Instructions for the task: In the records below, find the line containing "Instruction: Click the Добавить" and the line containing "You are a computer-use agent. The"; please repeat exactly the lines from one to the other, both included, and nothing more.

[Saved entries]
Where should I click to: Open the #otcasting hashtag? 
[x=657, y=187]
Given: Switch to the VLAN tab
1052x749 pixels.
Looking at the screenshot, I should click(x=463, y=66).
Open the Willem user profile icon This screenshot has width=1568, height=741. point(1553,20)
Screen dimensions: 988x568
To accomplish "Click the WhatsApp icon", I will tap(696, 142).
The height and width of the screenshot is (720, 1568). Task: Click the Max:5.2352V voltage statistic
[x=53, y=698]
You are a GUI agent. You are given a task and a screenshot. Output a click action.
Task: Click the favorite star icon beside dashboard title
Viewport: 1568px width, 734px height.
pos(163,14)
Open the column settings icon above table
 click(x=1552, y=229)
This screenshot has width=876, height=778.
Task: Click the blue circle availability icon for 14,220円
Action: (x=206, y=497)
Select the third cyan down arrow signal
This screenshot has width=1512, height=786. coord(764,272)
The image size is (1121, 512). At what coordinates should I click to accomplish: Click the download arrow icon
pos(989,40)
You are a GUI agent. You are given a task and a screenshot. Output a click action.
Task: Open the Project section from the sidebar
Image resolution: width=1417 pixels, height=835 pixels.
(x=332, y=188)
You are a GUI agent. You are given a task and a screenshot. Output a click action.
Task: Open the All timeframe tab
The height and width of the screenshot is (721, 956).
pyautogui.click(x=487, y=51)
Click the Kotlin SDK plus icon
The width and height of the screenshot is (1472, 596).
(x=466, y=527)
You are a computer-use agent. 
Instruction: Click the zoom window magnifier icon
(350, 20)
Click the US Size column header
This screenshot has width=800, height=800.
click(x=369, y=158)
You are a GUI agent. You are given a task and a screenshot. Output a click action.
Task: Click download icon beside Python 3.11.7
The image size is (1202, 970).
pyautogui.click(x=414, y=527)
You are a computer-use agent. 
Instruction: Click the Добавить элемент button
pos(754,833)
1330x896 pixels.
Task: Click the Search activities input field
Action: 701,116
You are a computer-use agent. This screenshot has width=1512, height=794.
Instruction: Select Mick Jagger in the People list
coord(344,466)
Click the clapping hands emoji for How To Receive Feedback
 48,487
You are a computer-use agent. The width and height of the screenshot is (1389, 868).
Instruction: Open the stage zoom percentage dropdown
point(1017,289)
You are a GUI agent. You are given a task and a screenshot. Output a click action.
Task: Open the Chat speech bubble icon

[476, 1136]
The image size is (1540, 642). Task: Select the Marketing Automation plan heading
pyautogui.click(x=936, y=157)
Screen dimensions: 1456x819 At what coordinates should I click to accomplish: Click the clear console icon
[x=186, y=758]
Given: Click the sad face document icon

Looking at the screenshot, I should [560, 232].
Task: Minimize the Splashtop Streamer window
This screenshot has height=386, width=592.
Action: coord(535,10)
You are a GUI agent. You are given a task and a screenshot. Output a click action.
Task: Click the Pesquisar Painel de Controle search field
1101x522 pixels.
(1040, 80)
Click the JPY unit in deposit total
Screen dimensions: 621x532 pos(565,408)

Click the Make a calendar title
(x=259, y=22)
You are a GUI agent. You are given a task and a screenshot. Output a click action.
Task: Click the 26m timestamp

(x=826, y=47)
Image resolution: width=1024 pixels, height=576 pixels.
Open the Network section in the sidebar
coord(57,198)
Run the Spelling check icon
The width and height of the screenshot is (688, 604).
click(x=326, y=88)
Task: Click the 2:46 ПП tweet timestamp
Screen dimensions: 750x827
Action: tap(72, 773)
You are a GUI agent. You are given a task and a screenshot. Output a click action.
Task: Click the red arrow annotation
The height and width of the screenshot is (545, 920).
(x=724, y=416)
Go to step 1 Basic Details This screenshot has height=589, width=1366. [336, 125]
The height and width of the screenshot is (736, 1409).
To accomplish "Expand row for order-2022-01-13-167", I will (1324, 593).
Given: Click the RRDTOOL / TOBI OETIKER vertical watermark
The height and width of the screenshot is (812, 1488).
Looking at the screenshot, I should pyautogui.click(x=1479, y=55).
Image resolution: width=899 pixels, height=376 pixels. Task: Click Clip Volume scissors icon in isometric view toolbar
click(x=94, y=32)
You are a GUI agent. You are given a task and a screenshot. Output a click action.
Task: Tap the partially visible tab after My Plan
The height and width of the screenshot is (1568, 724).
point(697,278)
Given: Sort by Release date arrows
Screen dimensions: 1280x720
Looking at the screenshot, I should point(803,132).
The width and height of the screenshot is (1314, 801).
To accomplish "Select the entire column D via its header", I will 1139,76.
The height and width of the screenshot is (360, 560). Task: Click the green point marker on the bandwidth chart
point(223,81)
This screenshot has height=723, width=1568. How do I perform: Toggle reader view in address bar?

Answer to this task:
Instruction: Click the Добавить элемент button
pos(754,833)
1330x896 pixels.
Task: Click the Search activities input field
Action: 701,116
You are a computer-use agent. This screenshot has width=1512, height=794.
Instruction: Select Mick Jagger in the People list
coord(344,466)
Click the clapping hands emoji for How To Receive Feedback
 48,487
You are a computer-use agent. The width and height of the screenshot is (1389, 868).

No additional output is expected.